ところで、今回くらいの分量でしたら、前後編まとめて投稿していただいても大丈夫ですょ。 (斑駒)
- 最初は家に帰るのが憂鬱だったのに、朧に諭されて、自分の心情に気づいた堂本光一。彼にとって、チルドレンは大切な“妹”になりつつあるようです。
でも、一方で実は朧にじょじょに洗脳されてるんじゃと思ったり(爆)。堂本がチルドレンの指揮官兼教育者になったのは、朧の勧誘でしたからね(^^)。
もう少し堂本の心情やクリスマス準備中のチルドレンの様子を掘り下げられたら良かったかなあと思いました。 (武者丸)

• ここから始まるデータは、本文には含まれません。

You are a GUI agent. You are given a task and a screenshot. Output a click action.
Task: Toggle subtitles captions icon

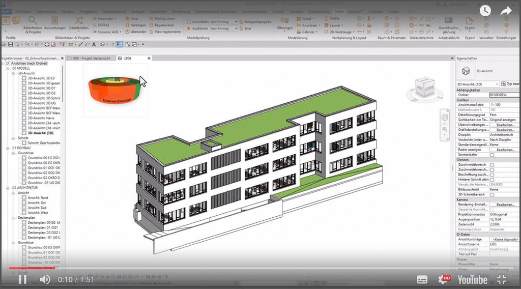422,279
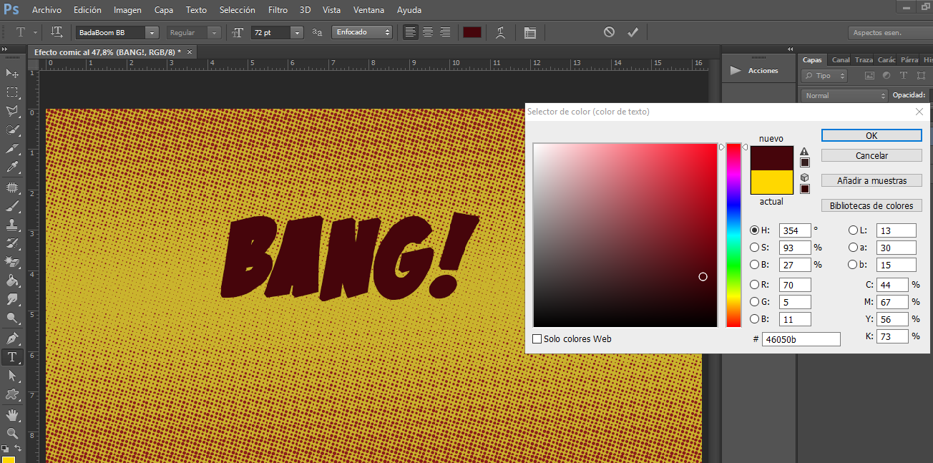The width and height of the screenshot is (933, 463).
Task: Open the BadaBoom BB font family dropdown
Action: coord(152,33)
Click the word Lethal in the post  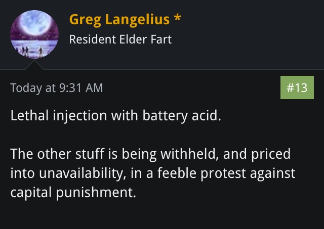pyautogui.click(x=29, y=115)
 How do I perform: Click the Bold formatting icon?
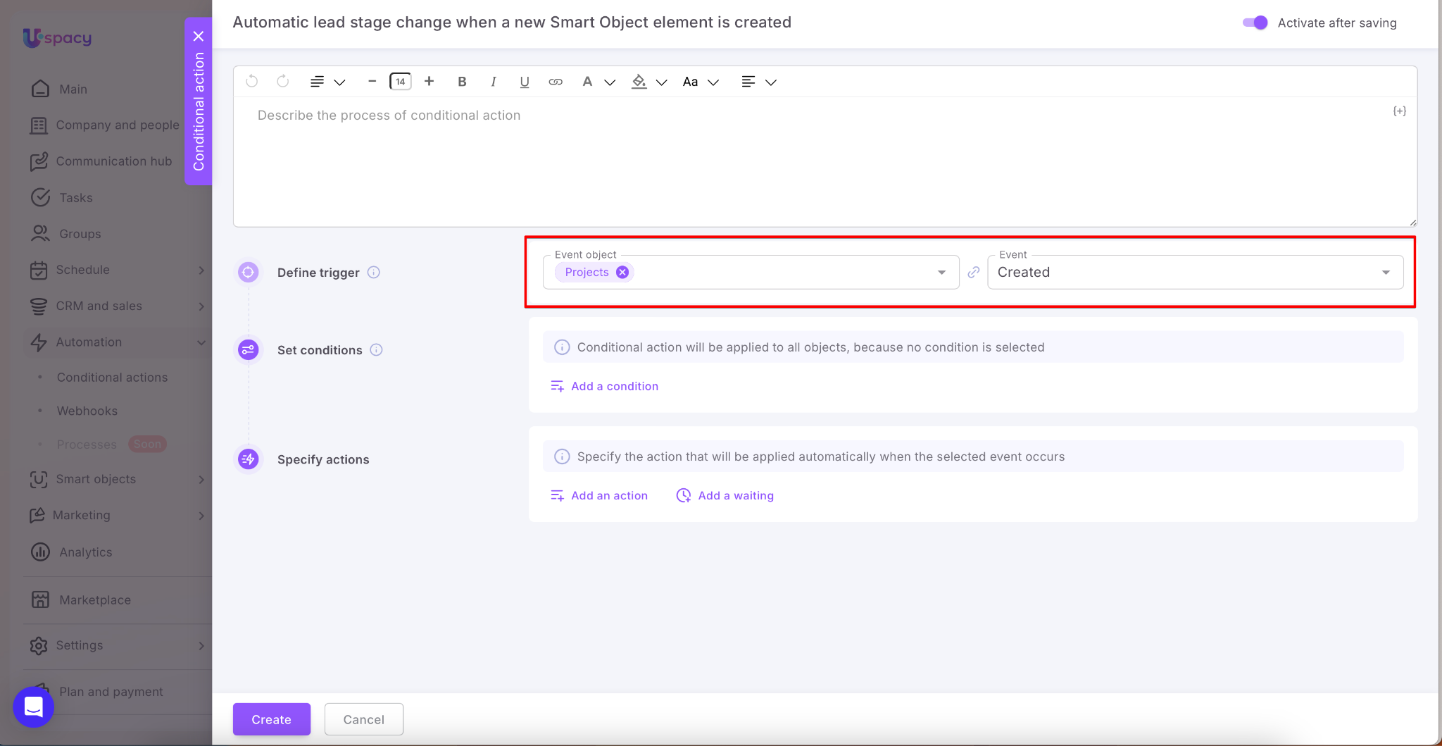point(462,82)
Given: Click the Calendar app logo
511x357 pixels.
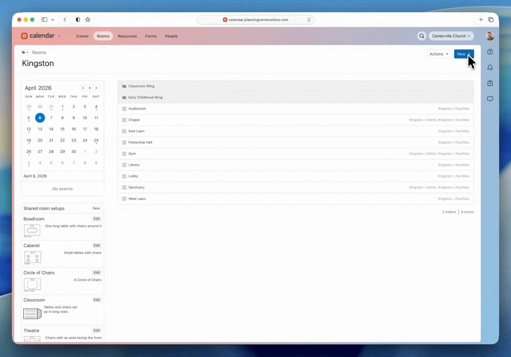Looking at the screenshot, I should [x=38, y=36].
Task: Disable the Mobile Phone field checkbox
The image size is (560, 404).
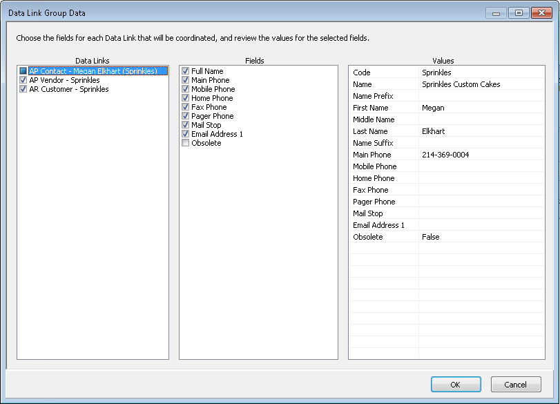Action: pos(185,89)
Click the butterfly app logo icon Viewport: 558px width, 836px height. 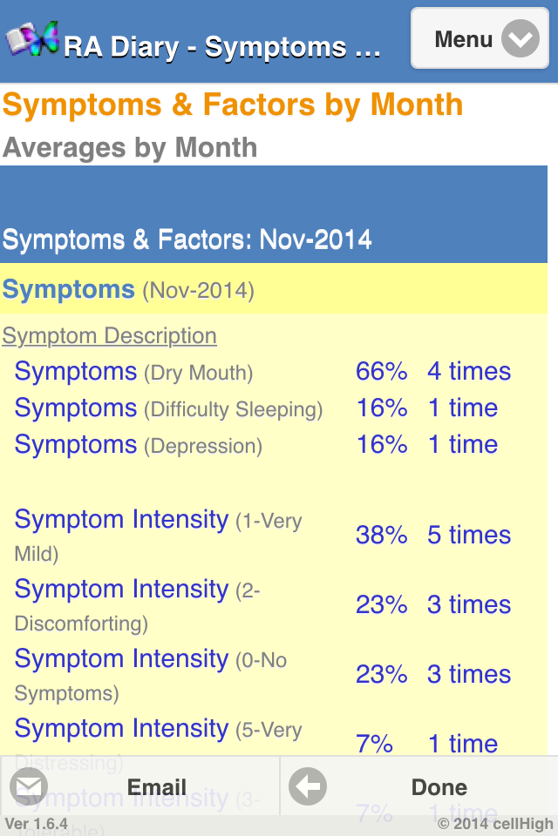coord(33,38)
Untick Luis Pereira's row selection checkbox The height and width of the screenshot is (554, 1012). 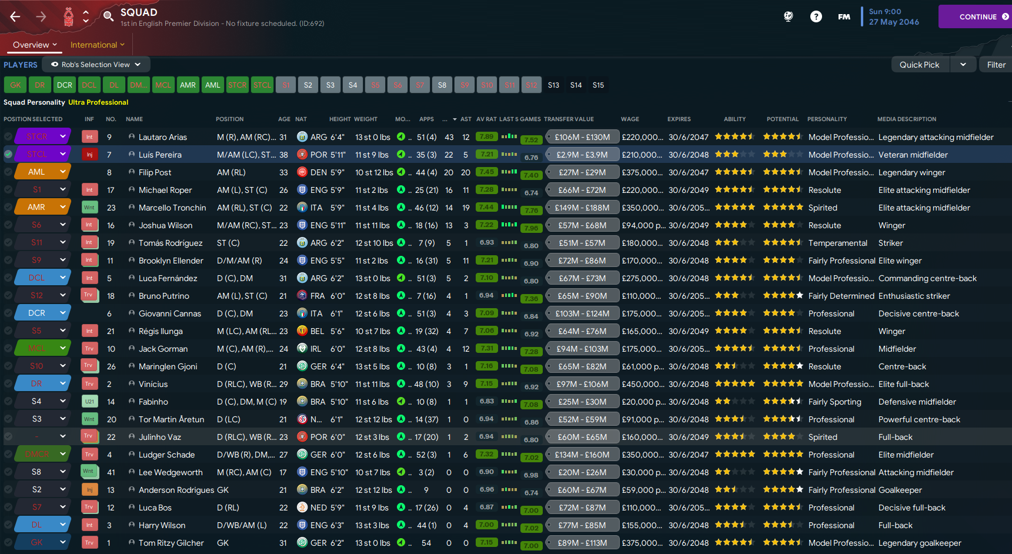[x=8, y=155]
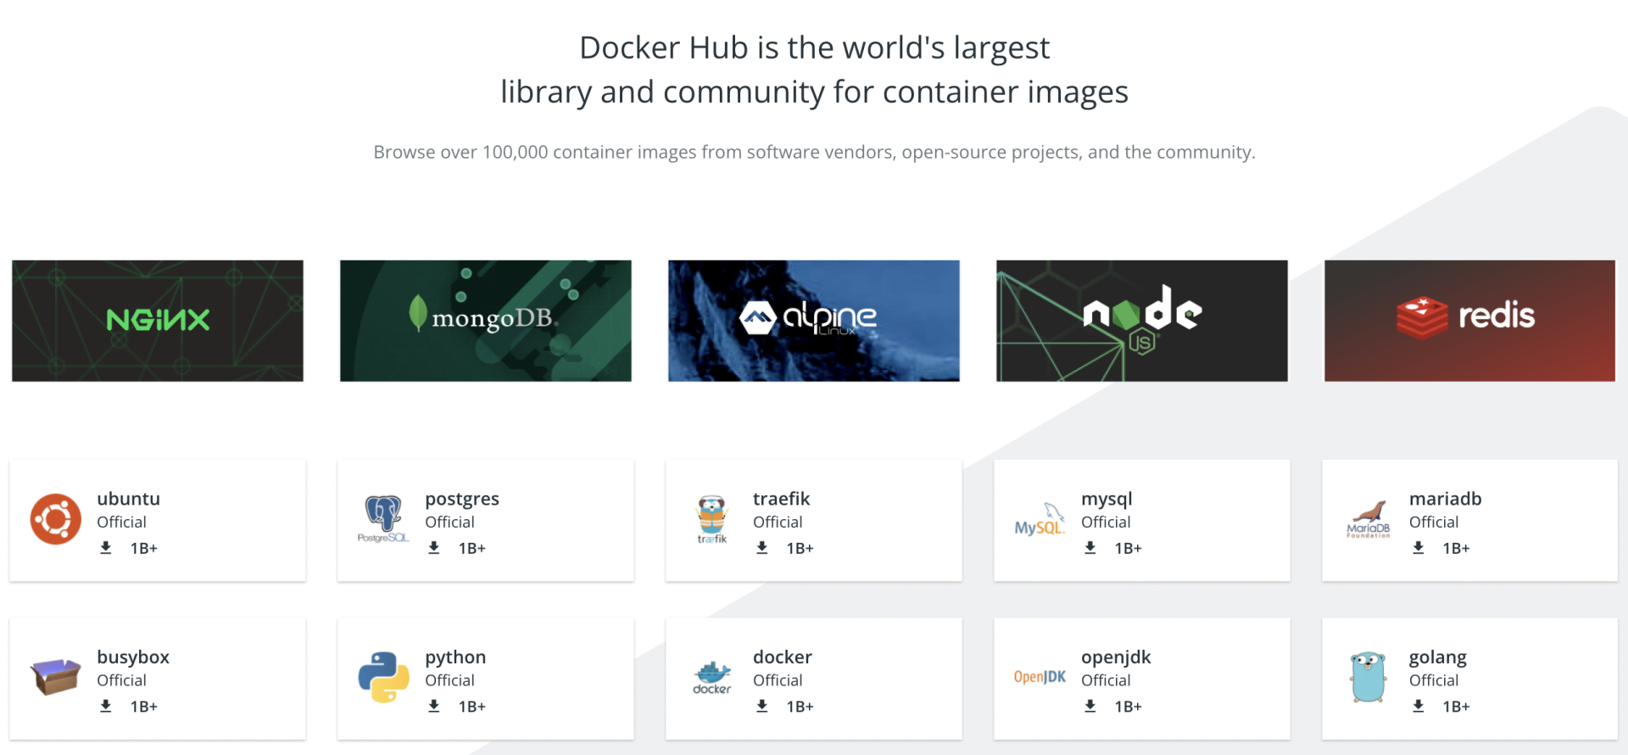Open the golang image title link
The image size is (1628, 755).
(x=1438, y=657)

- 朧さんは、なかなかに手ごわい女の人のような気がします。
超能力も何もないのに、それこそチルドレンが束になってかかっても敵わないような。
ふと、そんなことを思いました。 (赤蛇)
- レス有難うございます。
・斑駒さま
>皆本の過去
皆本さん、原作では、薫嬢等程では無いにしろ、可也特殊な環境で育ってきた…みたいな描写がちらほらとありましたので、彼もまた普通のクリスマスなんて送ってこれなかったんじゃないかなぁ…と思います。 (偽バルタン)
- ・武者丸さま
>皆本の心情やクリスマス準備中のチルドレンの様子
精進が足りませんでした…特に皆本さんについてはもっと色々書く余地があったなと反省しております。
・赤蛇さま
原作での朧さんは、局長以上にくえないとゆうか、底の読めないキャラ…とゆう印象を受けました。
ただ単に、描写が少なかっただけなのかも知れませんが。 (偽バルタン)
- ★前回のレス返し。
キリュウさま、フル・サークルさま…前回はレスを頂いて置きながら返信で傷に申し訳ありませんでした。
・キリュウ様…
>ほのぼの
原作のあの賑やかな感が出せたらな〜…と思っております。
椎名先生は、ホントあーゆードタバタ、巧いですよね。
・フル・サークル様
>僻地か鉄格子…
それは多分大丈夫でしょう…薫嬢達がそれを許さないでしょうから。
ただ、そのコトをネタに、皆本さん、薫嬢等に益々頭が上がらなくなり、逃げられなくなって…とゆー展開は免れないでしょうがw (偽バルタン)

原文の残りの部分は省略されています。